To arrive at the bizarre conclusions Mackay does in his article, one would have to hold a grudge either against Kermit Lynch, who imports many of Beaujolais' greatest (and, yes, carbonic) winemakers, or against natural wine, an ideal closely associated with those same winemakers. In support of the latter possibility are the author's disparaging mentions of natural winemakers Philippe Pacalet and Hervé Souhaut early in the piece, and the fact that not once is the word "sulfur" used in the article. But there is a third possibility, which is that Mackay is just clueless about Beaujolais. Mackay basically says as much, when he cites the only non-carbo Beaujolais "with some age" he's tried: a 2010 Moulin-à-Vent from Chateau de Moulin-à-Vent.

For all Mackay's unfamiliarity with Beaujolais and natural wine, it would still seem he's read my friend Alice Feiring's book, Naked Wine, in which, towards the end, probably for plot's sake, she takes what I'd suggest is a rather too-skeptical view of cold carbonic maceration, often seeming* to conflate it with all carbonic maceration. Mackay, in his piece, commits the same peccadillo, but on a nuclear scale, implicitly indicting all the region's greatest winemakers. (Who, lucky for them, go mostly unmentioned by Mackay.)

Wine writers often tend to demand from winemakers broad heuristics, easy rules of thumb that lay readers can apply to a supermarket wine shelf. But winemaking is more complicated than that, and as wine lovers we would do well to resist the temptation to ascribe overall quality to any one vinification practice. At best, it oversimplifies a subject. At worst, as here, it actively creates confusion in the market for an economically downtrodden region whose greatest, most visionary winemakers are still a struggling minority.

* Sorry Alice ! I know you didn't intend that. But it reads that way at times. 

Related Links:

It's also worth reading Alice Feiring's savvy commentary rebuttal to Mackay.

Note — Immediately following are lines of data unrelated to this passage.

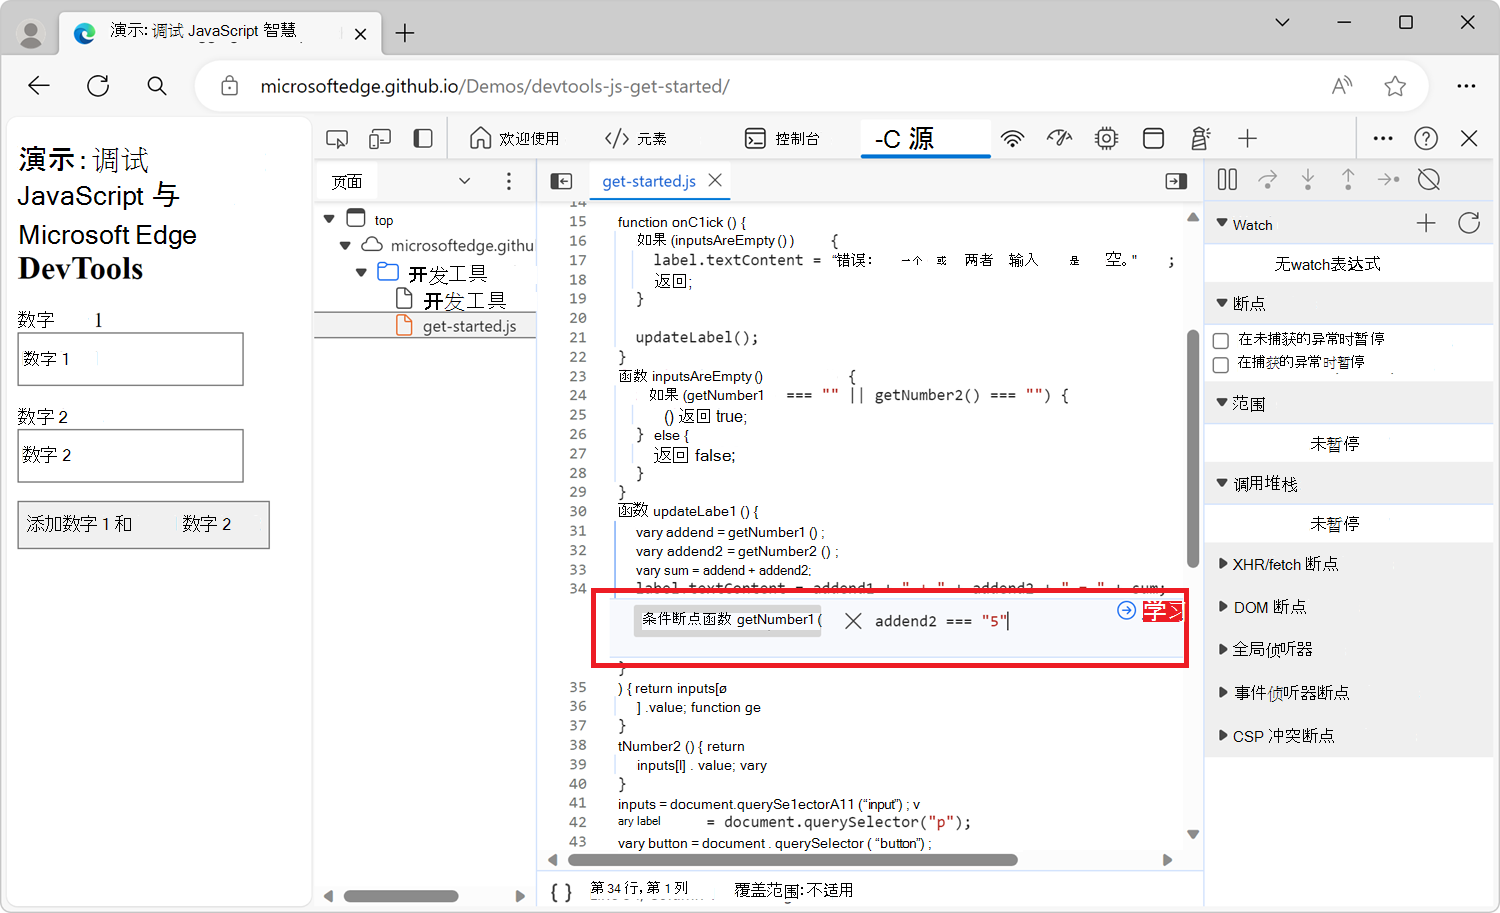This screenshot has width=1500, height=913.
Task: Enable pause on uncaught exceptions checkbox
Action: click(1221, 341)
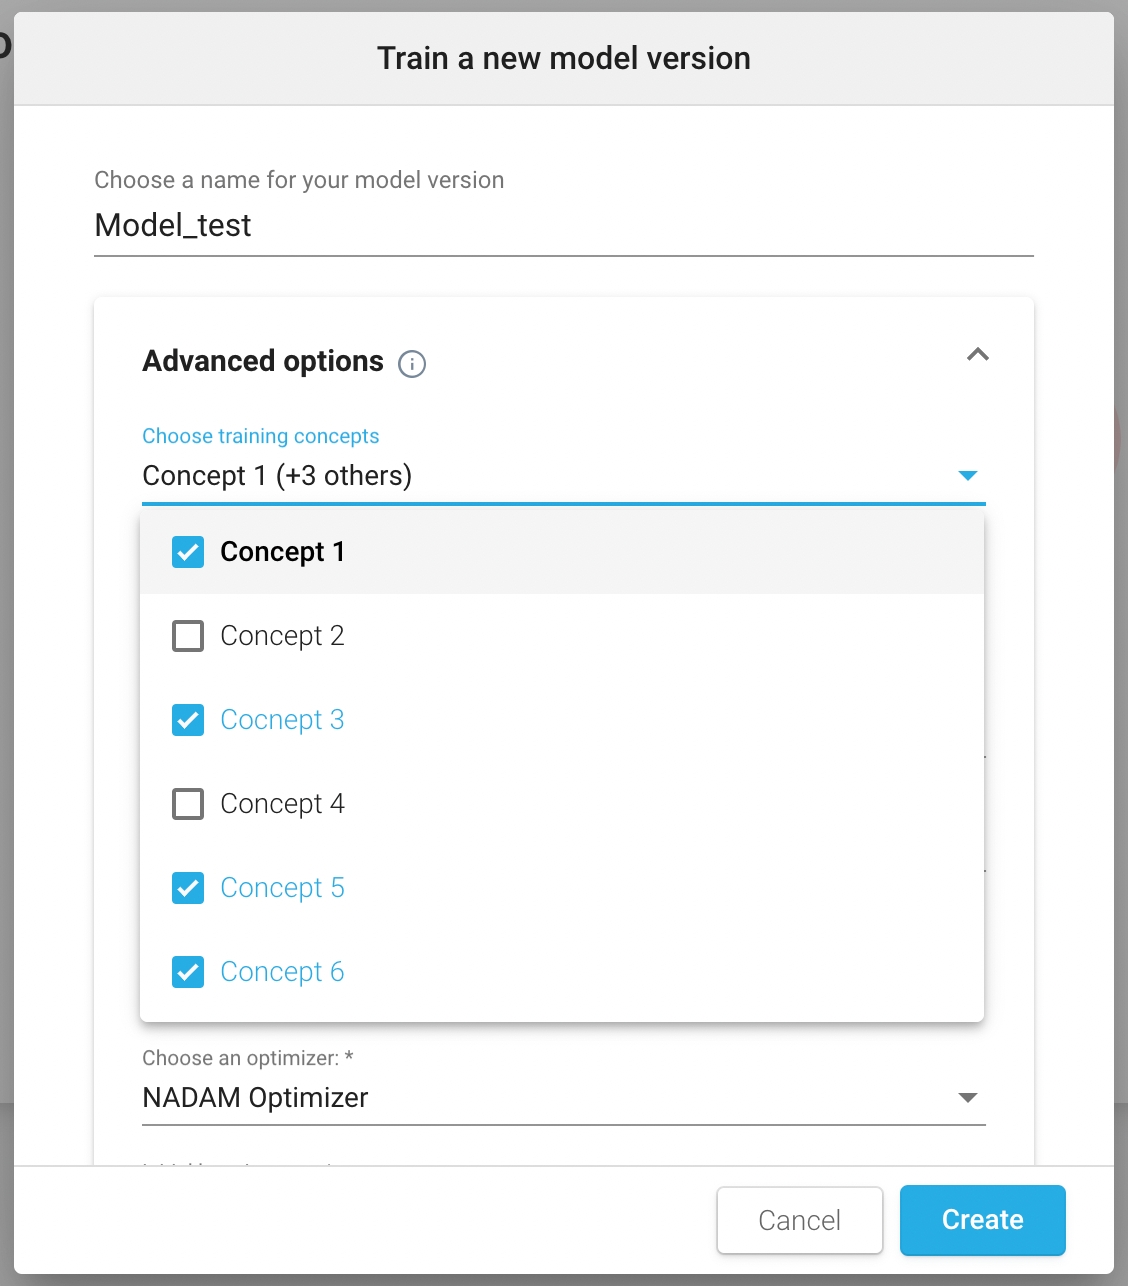Edit the Model_test name input field
This screenshot has height=1286, width=1128.
563,226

The last time I took public offense to a fellow wine writer was 2013, when Lettie Teague "investigated" natural wine.

Beaujolais Bike Trip 2015:

Rémi et Laurence Dufaitre, Saint-Etienne-des-Oullières
Jean-Claude Lapalu, Saint-Etienne-La-Varenne
Benoit Camus, Ville-sur-Jarnioux

Beaujolais Bike Trip 2011:

Karim Vionnet, Villié-Morgon
Café de la Bascule, Fleurie
Isabelle et Bruno Perraud, Vauxrenard
Le Coq à Juliènas, Juliènas
Le Relais des Caveaux, Villié-Morgon
L'Atelier du Cuisiner, Villié-Morgon


  1. Wow, that really does sound like a remarkably wrong-headed piece. Some of Jadot's cru Beaujolais are also conventional, but this is a tiny minority, with no signs of growing, afaik. If anything, non-carbonic Beaujolais producers like some in MaV seem to suffer from a distinct case of pinot envy, and forego carbonic (in its myriad forms) to emulate some kind of Côte d'Or profile.

  2. Fantastic resposne to a terrible piece by Mackay.

  3. Fantastic resposne to a terrible piece by Mackay.

  4. Yes, as rightly said in the article – a product of sloppy research.

  5. He should have tried the 95 jambon nouveau as part of his tasting flights. Might have changed the whole tone of the article. Nice post.